Tuesday, August 24, 2010
Thursday, August 12, 2010
Once upon a time I was on a very lonely road. Going through life, going through the motions but always feeling an emptiness inside. Something was missing. I had money, a college degree, and a great family, but it never was enough and I never felt complete. Then one day it all came crashing down. But that's not the end of the story. So let me start at the beginning...
Growing up my life was kinda like this picture. No color, no joy. The people around me were like these trees. Just as weak as I was and feeling like they could break at any minute. Potholes and broken roads were at every turn. I burned a lot of bridges with people that I held resentment with. For the first 30 years of my life I was living this Hwy 80 life, when there was an entire Interstate 20 right next to me.

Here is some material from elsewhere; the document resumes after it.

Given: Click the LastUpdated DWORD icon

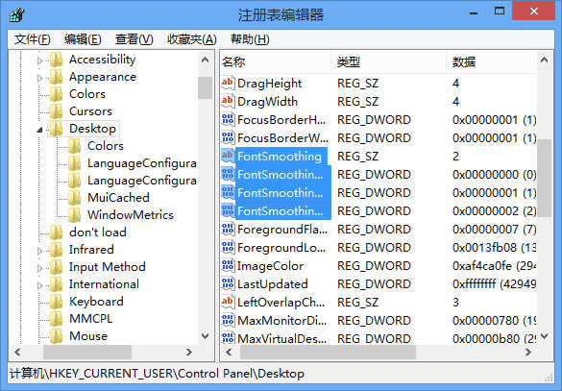Looking at the screenshot, I should point(228,283).
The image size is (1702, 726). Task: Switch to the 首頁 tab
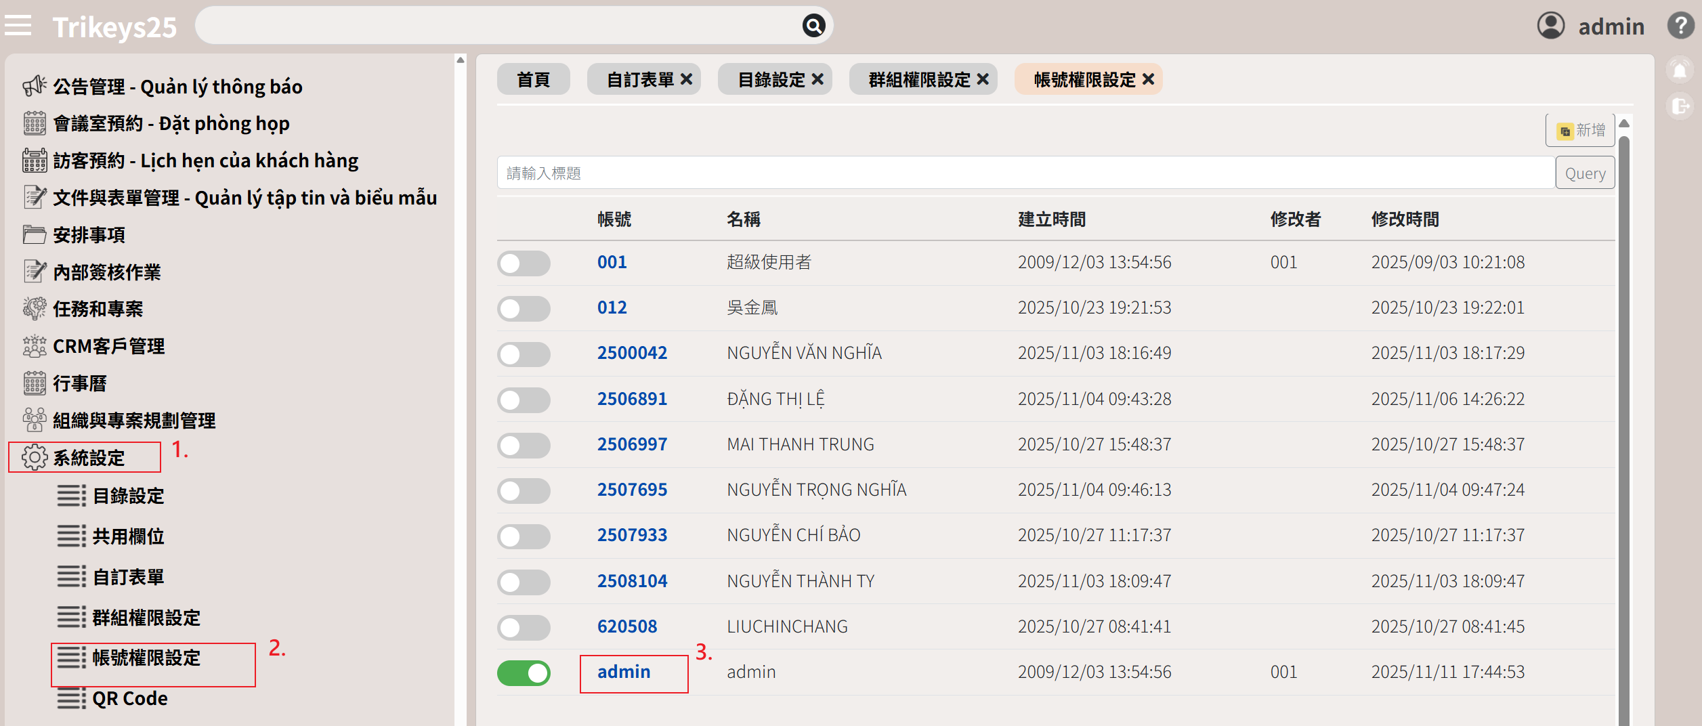(533, 80)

Then one day it all came crashing down. I was working three jobs. My regular job and also trying to run two small businesses of my own. You see, I wanted to be rich. To have power and notoriety. I lost my businesses and almost lost my family. My beautiful wife and two kids were ready to walk out the door. I deserved it. I was a terrible husband and father that only thought of himself. I was "doing all this for them" to give them money and "things". But that's not what they wanted. My pride and desire to have worldly things had consumed me like the vines on this building until one day my legs literally collapsed from underneath me.
Some of my friends had been trying to tell me about this "other life". This "I-20" life that was focused on others and not myself. That was focused on happiness and a contentment that didn't involve power and money. They told me that Jesus loved me and that he could help me.

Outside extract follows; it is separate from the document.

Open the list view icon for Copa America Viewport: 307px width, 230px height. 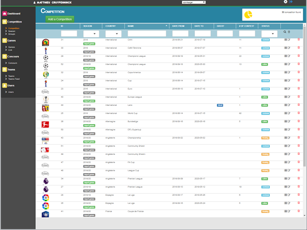[285, 72]
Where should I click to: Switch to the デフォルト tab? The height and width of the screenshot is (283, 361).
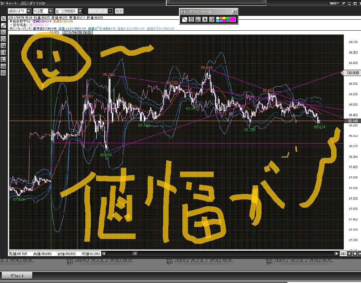17,275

They invited me to church and welcomed me and my family with open arms. I took baby steps at first. I just committed to going on Sunday's at first. I didn't make any major decisions or become this Jesus freak. It just felt right and it felt like I was finally on the right track and the darkness I felt for so long finally started seeing light again. Those dead trees that had been all around me starting growing vibrant leaves and the new life of green surrounded me.
Salvation Is Here
Then one day it happened. I had just left church and it started to sink in. I heard a message that Jesus had died on the cross for me. I never really knew what that meant until that night. It meant that before Jesus there was no way for a sinner like me to get to heaven. But because Jesus died on the cross I had a way to get to heaven. I prayed to Jesus and told Him that I know that I am a bad person, that I had done a lot of sins in my life. I told God through many tears that I was sorry and that I needed him to come into my life.

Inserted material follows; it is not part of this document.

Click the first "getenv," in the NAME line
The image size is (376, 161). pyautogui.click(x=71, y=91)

It was just that simple, and suddenly that emptiness and void that I had felt for years was overflowing with joy and peace. I was a new man at 30 years old. I felt like a kid again. A kid not afraid to look silly. To raise my hands in praise. I felt clean and like I had a new start as a new child. I felt like God had taken away all my guilt, my shame, my sin. He let me start over again, and even though I still fail sometimes, he is faithful to forgive me and now I know he will always love me.
It's been over 12 years since that day. I'm still not rich monetarily, but I am rich in so many other ways! I thank God everyday for rescuing me. I thank Him for saving my marriage, and for teaching me how to raise my kids. I love him and talk to Him everyday. I call on Him when I'm tired, when my daughter takes off down the highway on her way back to college, and when the sunrise comes over the horizon and I start snapping pictures. My life today is kinda like this picture. With Jesus up high in the sky, I am below trying to be a reflection of Him.